The performance of AI tokens has not been looking good lately. Last month alone, they dropped by 24.9%, and since the beginning of the year, they've been cut in half—down 74.6%. Isn’t that tragic? But this is not even the worst part. The entire altcoin sector is crying out in pain, with the total market cap dropping from 1.77 trillion to 1.16 trillion, evaporating over 600 billion.
What’s happening to the market? Liquidity is shrinking, and trading volume has decreased by 20% year-over-year. Investors’ enthusiasm has been almost completely extinguished, and the rebound momentum is simply not there. This is not just a simple correction; confidence is gradually eroding.
There’s also a frightening piece of data.
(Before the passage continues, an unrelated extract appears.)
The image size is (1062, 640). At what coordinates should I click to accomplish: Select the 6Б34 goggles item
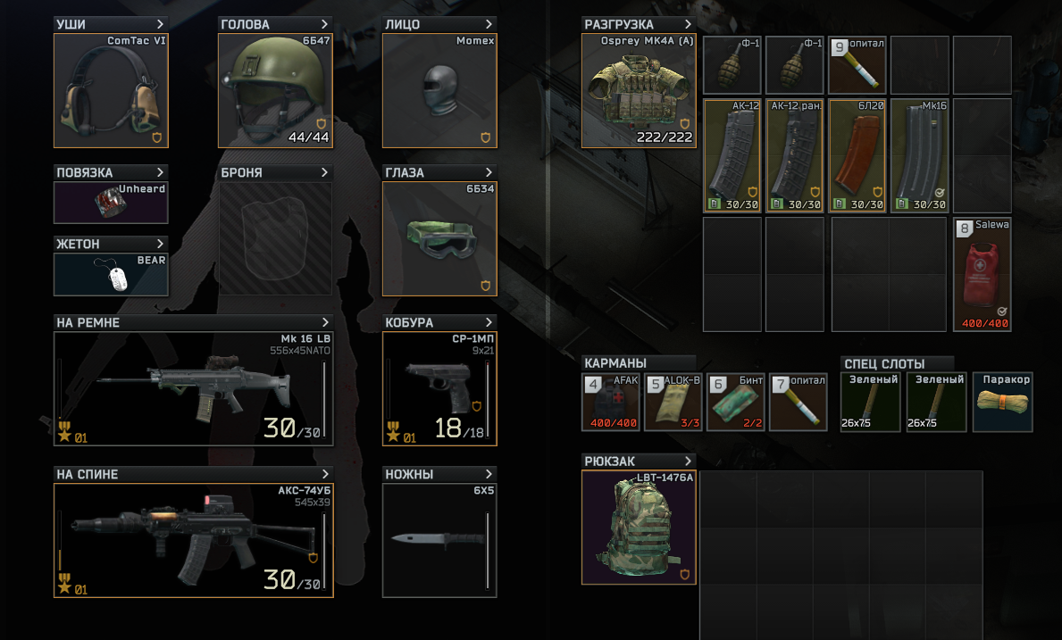coord(439,239)
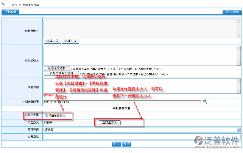Screen dimensions: 243x153
Task: Select the 信息部审批 radio button
Action: [47, 115]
On the employment side, the labor force participation rate has fallen to 59.4%, with people exiting the labor market. Meanwhile, the S&P 500 has surprisingly risen by 17.8%. What does this indicate? AI technology is boosting the stock market, but the actual number of jobs created is far less than what’s being advertised. Technological revolutions often work this way—winner takes all.
Looking ahead, by 2026, clear signs of economic weakness may emerge. The risk of an AI bubble is not alarmist talk; it is indeed building up. For investors in the crypto market, now might be the time to seriously consider risk management. The recent decline in altcoins is just the beginning of the pressure release.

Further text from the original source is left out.